## WHAT YOU HAVE TO DO
Beginning at the line containing "Task: Click the" in the material below and ending at the line containing "The image size is (601, 599).", return each line exactly and add nothing.

## DATA SHOWN
++++++++++

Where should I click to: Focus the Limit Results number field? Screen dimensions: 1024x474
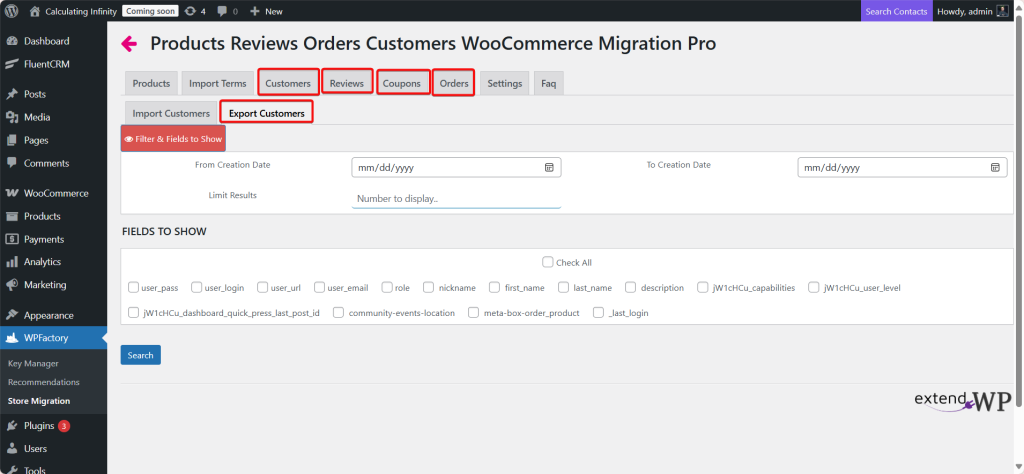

++++++++++

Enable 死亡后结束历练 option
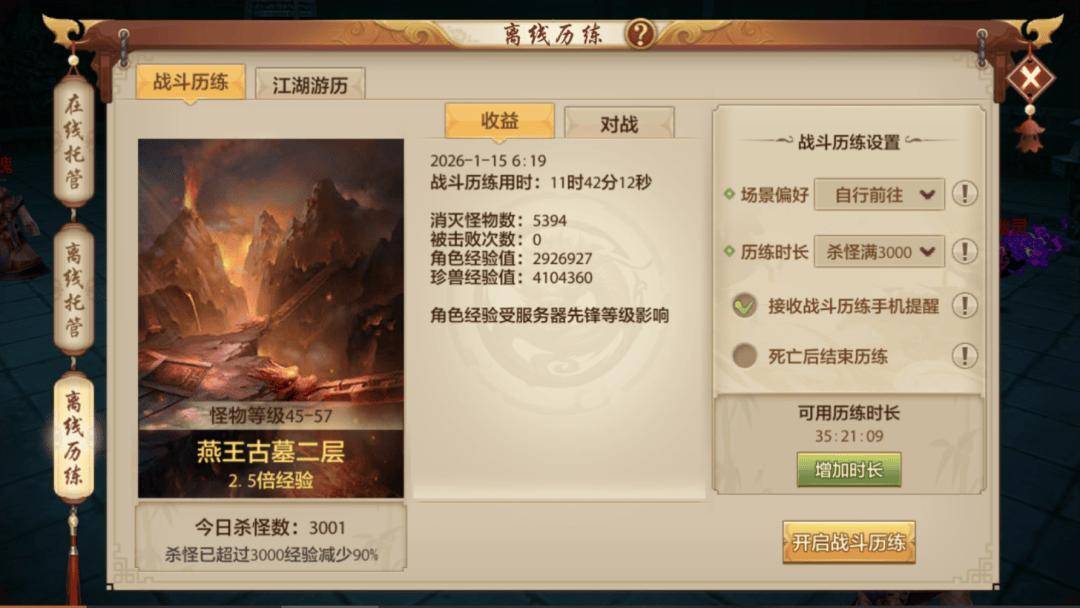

++++++++++

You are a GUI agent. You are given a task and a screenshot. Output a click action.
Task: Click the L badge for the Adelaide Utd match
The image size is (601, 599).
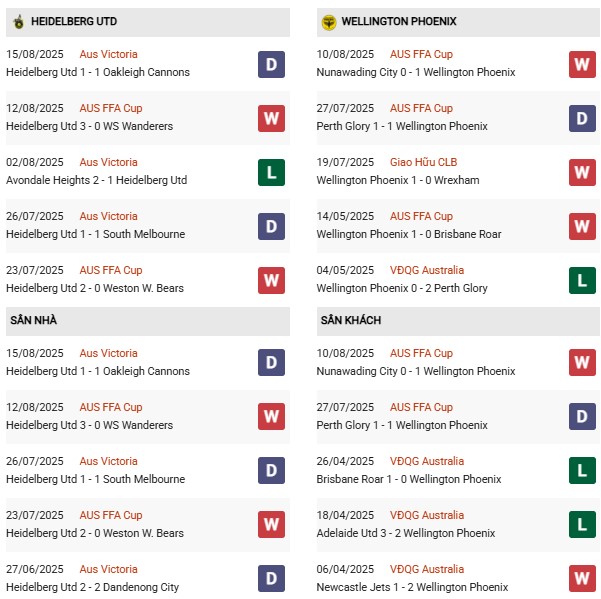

++++++++++

## SOLUTION
Task: Click the L badge for the Adelaide Utd match
The image size is (601, 599).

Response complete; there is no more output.